■ **Exercise aim**
Within these entries, how many lines contain the word "agent"? Answer with the number alone.

-- Material supplied follows --

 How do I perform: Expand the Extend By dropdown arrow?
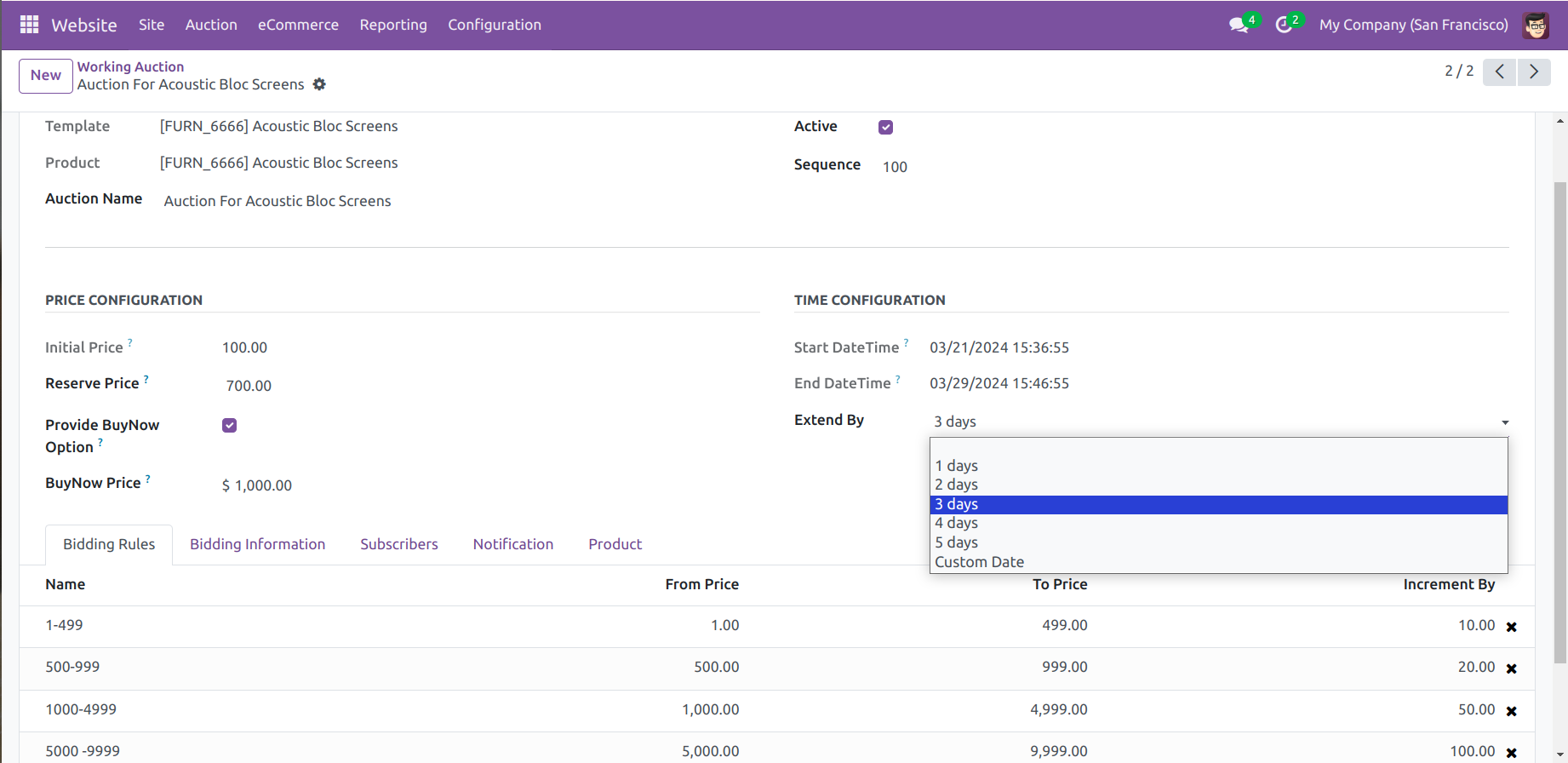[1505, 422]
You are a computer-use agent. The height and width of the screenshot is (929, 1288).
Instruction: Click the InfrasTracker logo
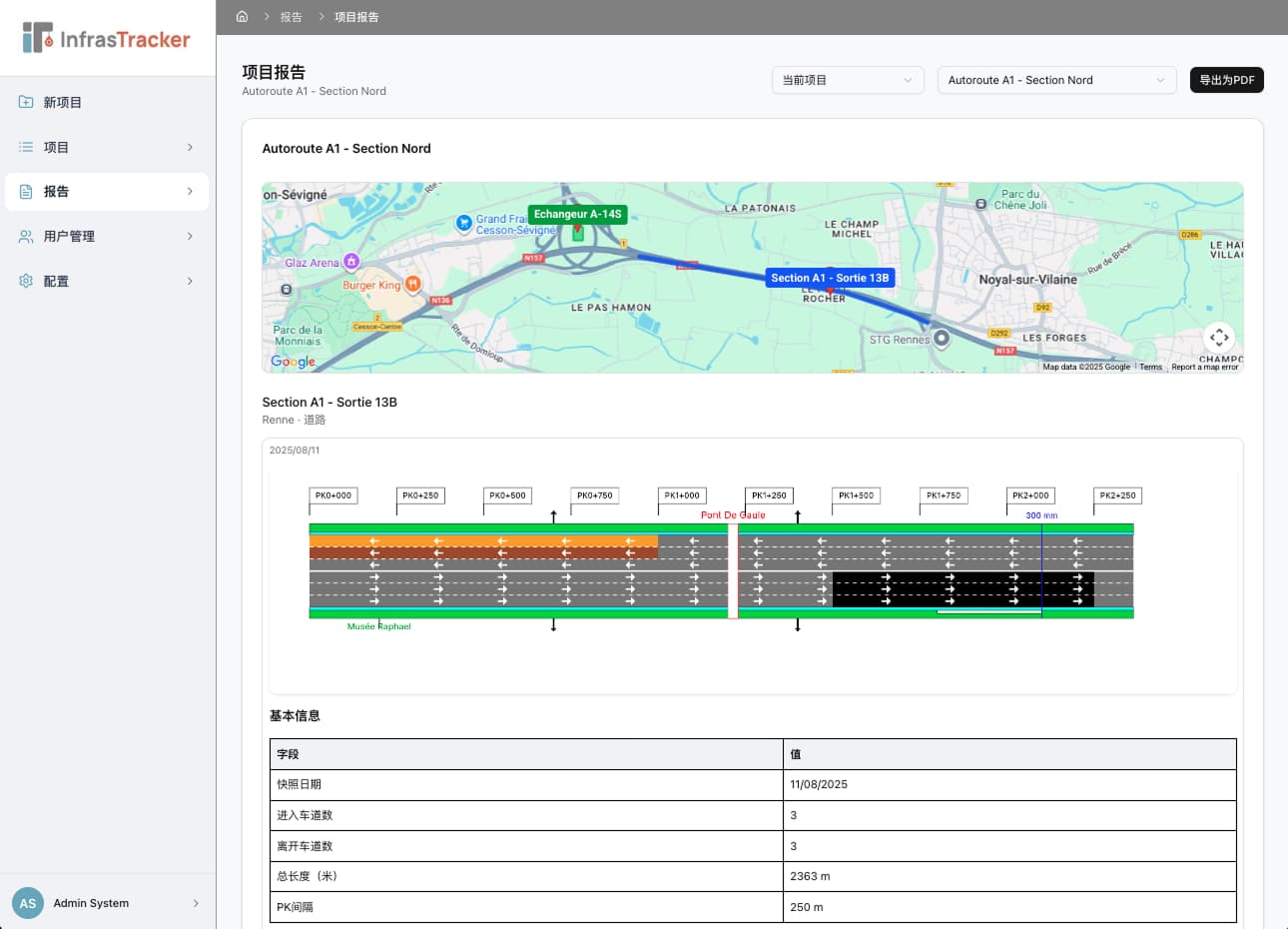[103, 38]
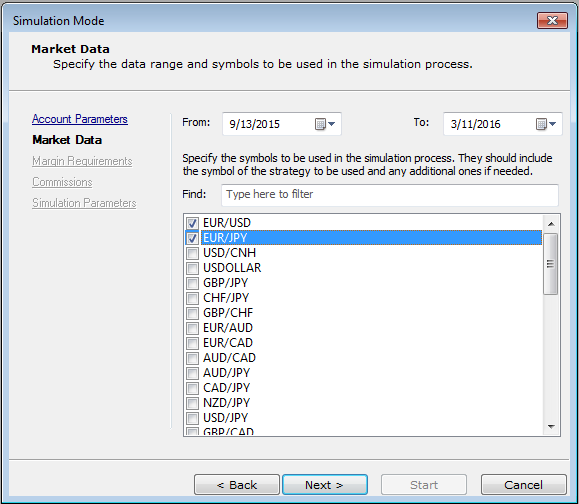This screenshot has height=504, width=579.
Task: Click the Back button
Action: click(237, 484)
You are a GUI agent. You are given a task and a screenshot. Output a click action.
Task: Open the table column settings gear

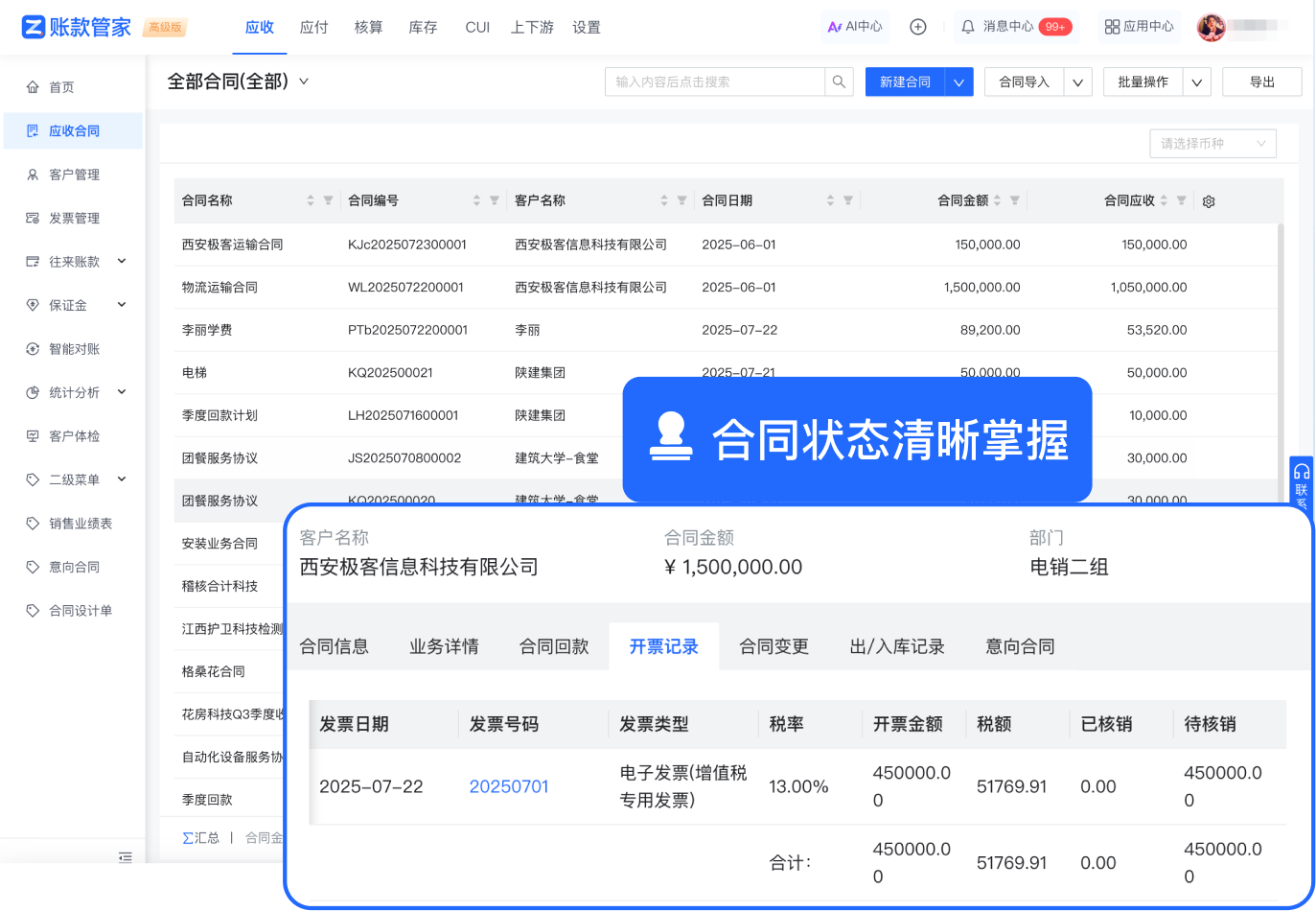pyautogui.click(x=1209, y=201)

-- Material supplied concluded --

■ **Result for this exercise**
2